■ **Problem to solve**: Render the entries below as a numbered list, from the start of the entries through the line that contains "pyautogui.click(x=48, y=308)", inclusive, skipping any blank lines. Leave the pictures out of your list.

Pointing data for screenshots
/---

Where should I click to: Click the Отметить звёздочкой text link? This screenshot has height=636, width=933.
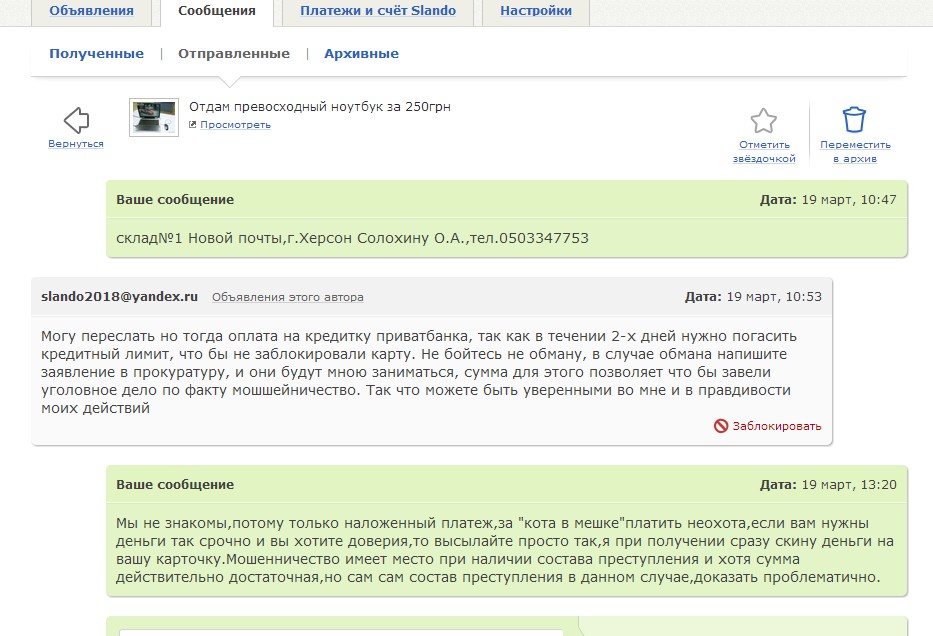coord(764,152)
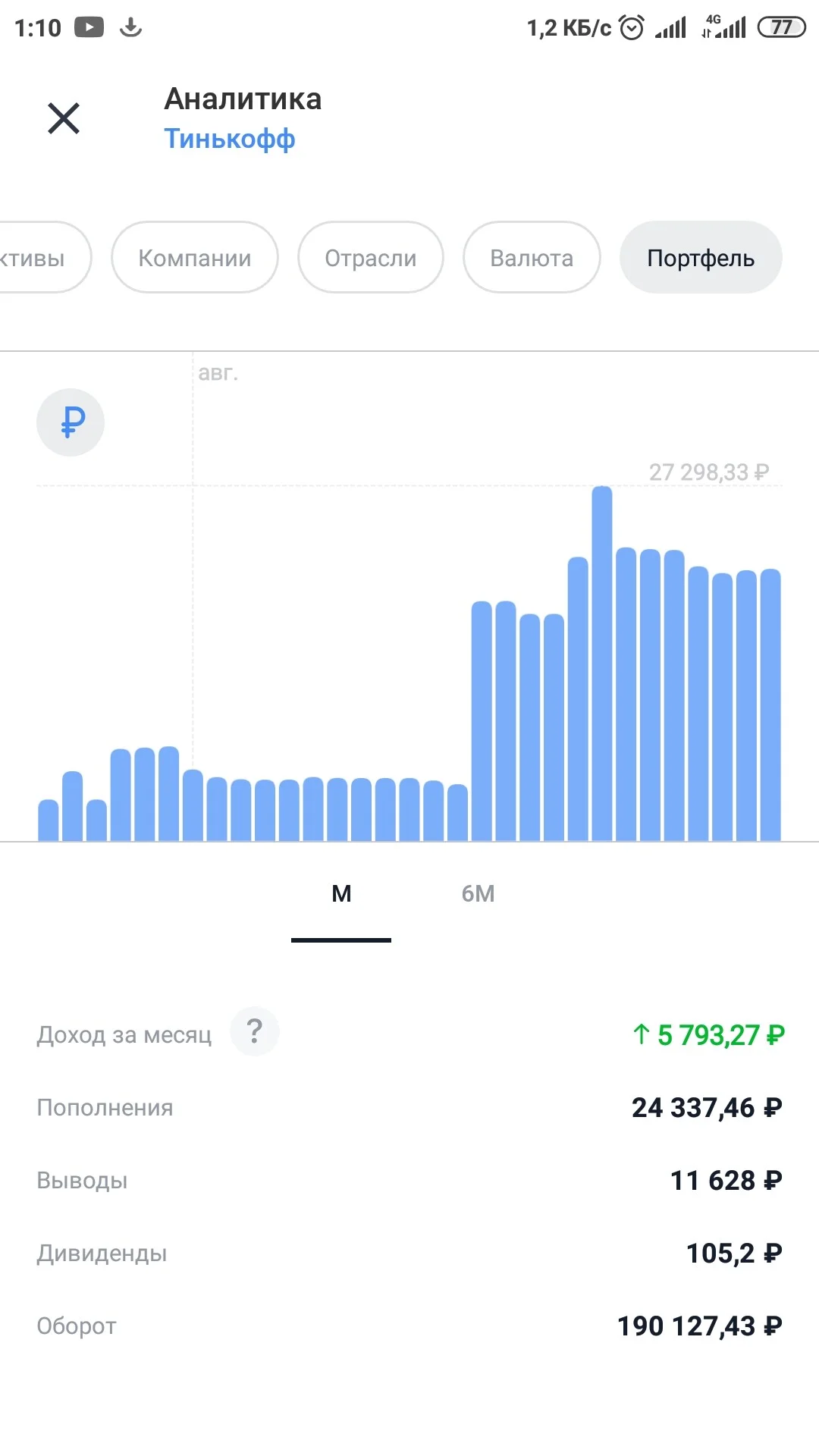Tap the авг. month marker label
This screenshot has width=819, height=1456.
coord(218,373)
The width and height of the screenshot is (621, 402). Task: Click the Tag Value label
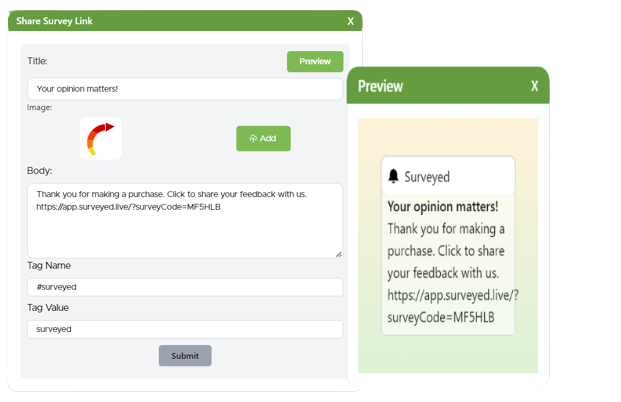pyautogui.click(x=48, y=308)
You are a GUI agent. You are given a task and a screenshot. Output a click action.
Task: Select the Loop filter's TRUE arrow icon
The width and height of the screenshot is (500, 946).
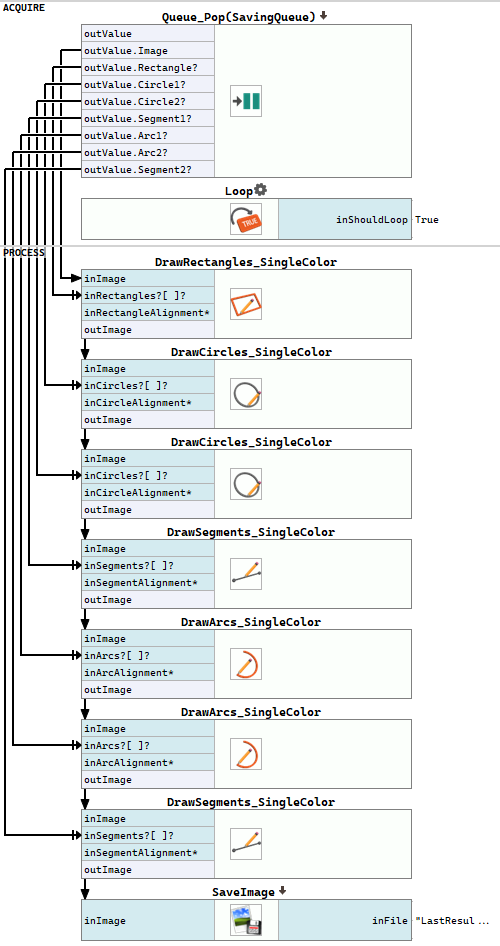(x=245, y=219)
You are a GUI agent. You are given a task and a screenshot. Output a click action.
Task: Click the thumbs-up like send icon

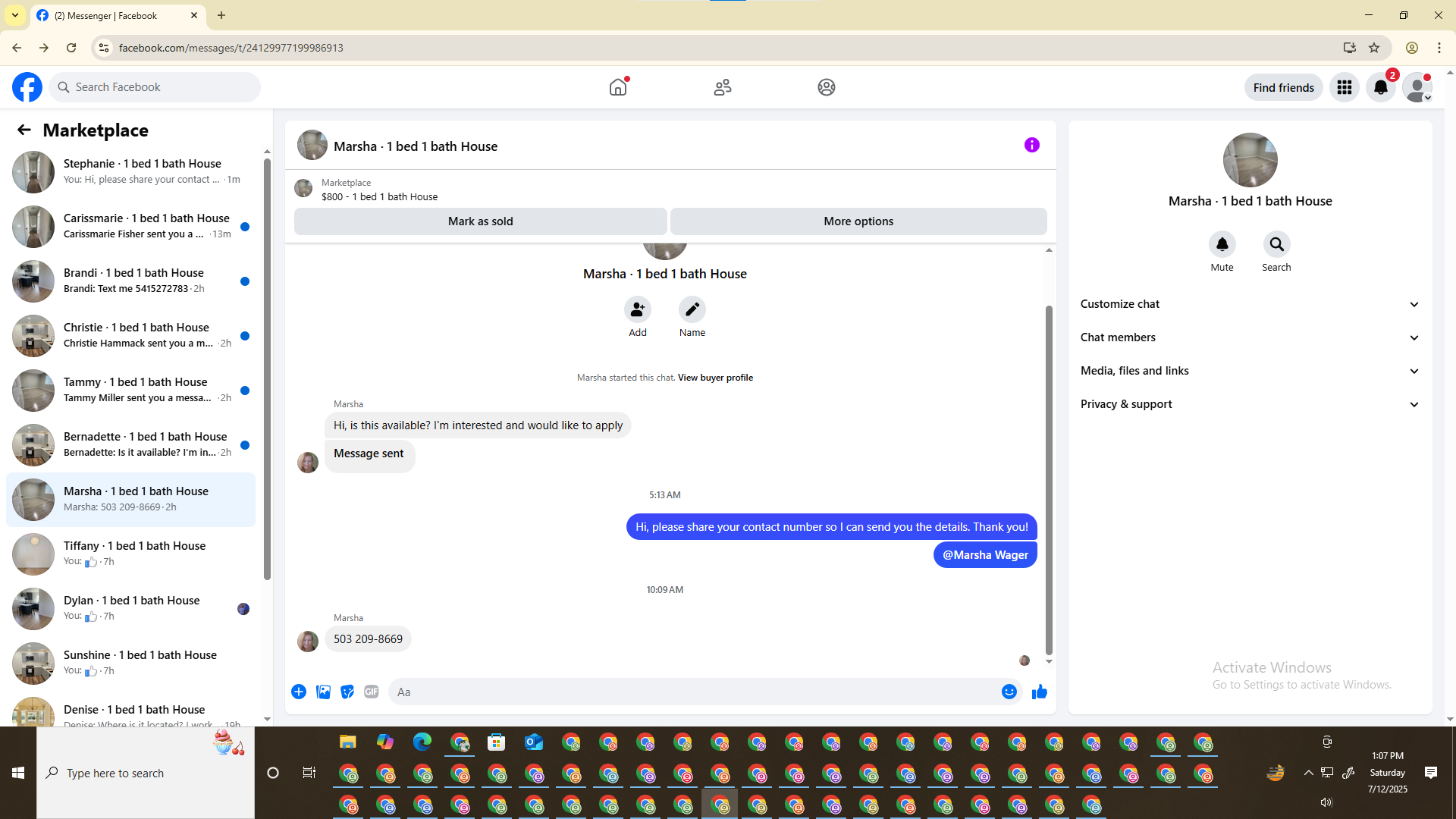coord(1039,692)
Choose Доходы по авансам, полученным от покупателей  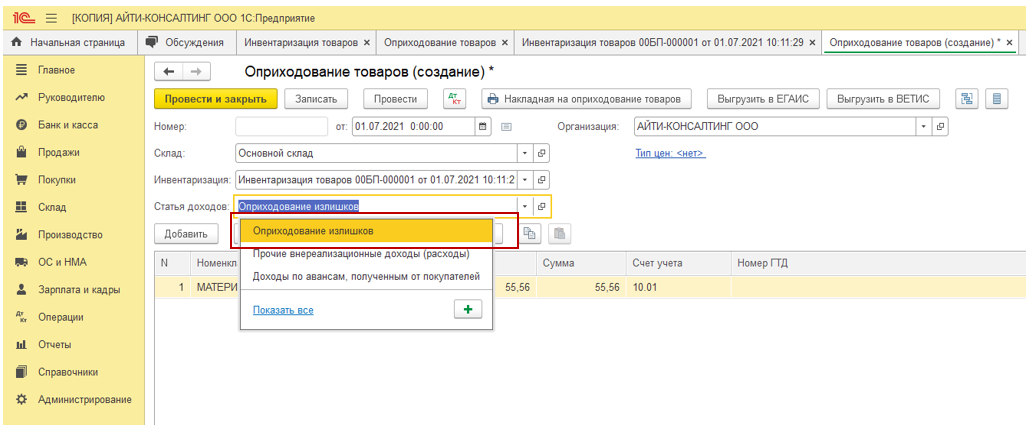pyautogui.click(x=366, y=276)
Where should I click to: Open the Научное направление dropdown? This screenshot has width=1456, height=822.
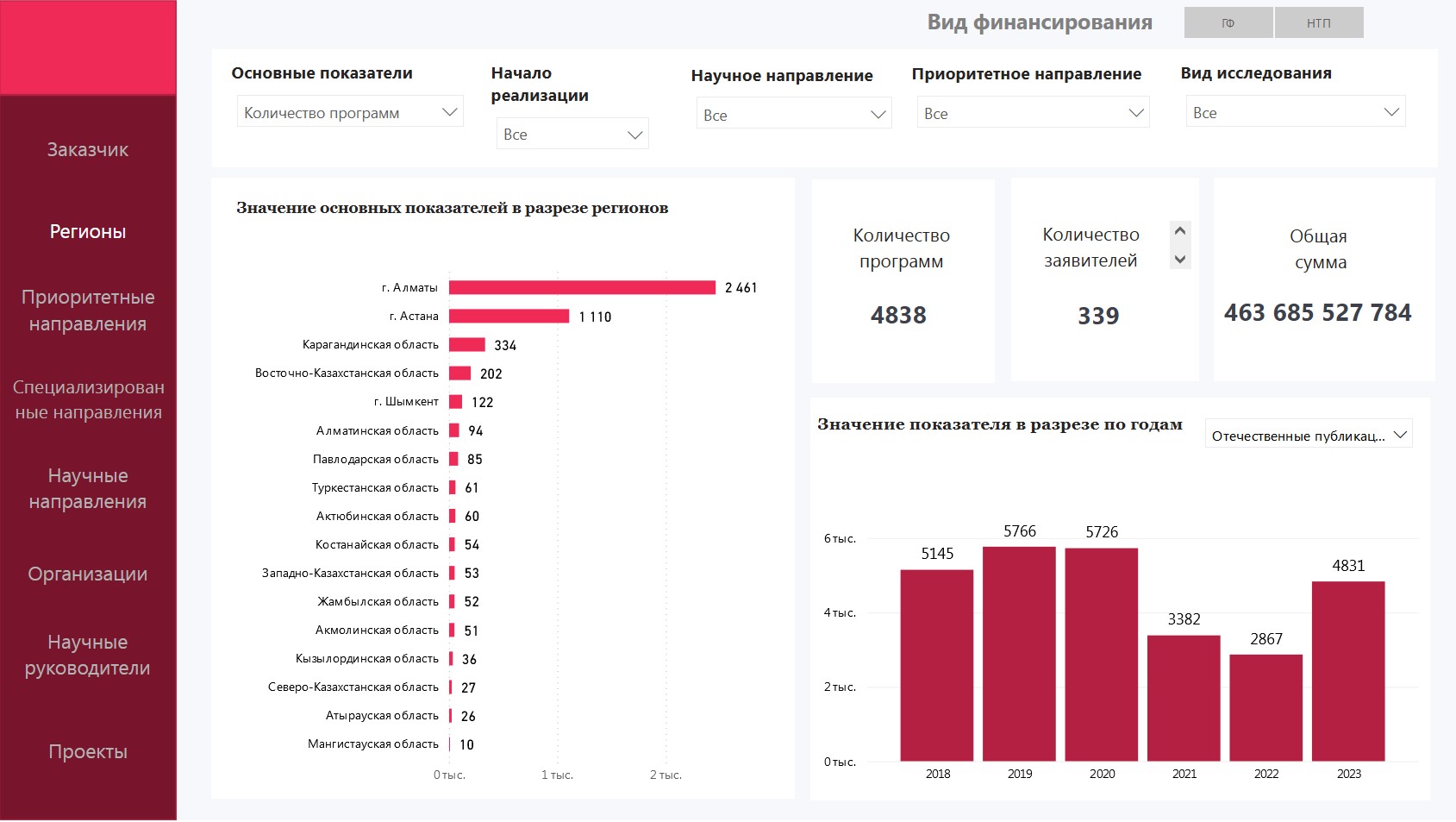[x=793, y=115]
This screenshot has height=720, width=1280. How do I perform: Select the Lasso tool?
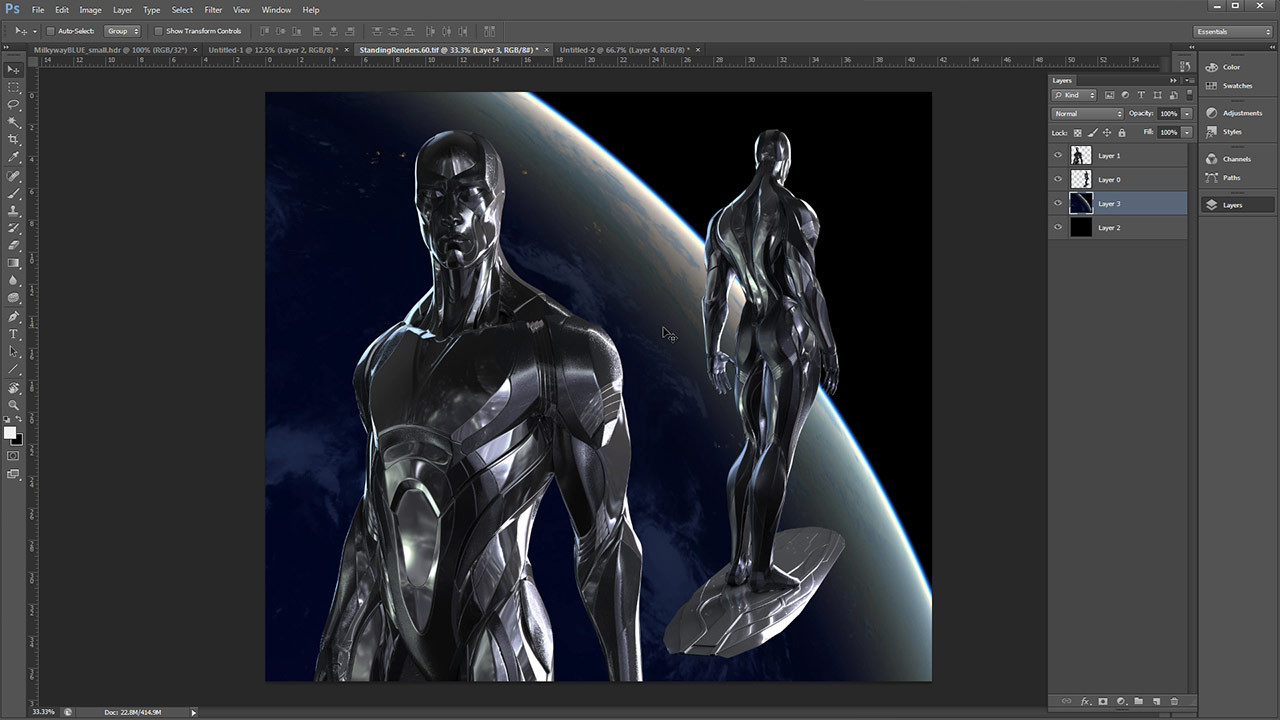(14, 104)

\---

■ **Written response**:
1. Where should I click to: Click the Отметить звёздочкой text link? This screenshot has height=636, width=933.
2. coord(764,152)
3. Tap the авг. month marker label
4. This screenshot has width=819, height=1456.
5. coord(218,373)
6. The width and height of the screenshot is (621, 402). Task: Click the Tag Value label
7. pyautogui.click(x=48, y=308)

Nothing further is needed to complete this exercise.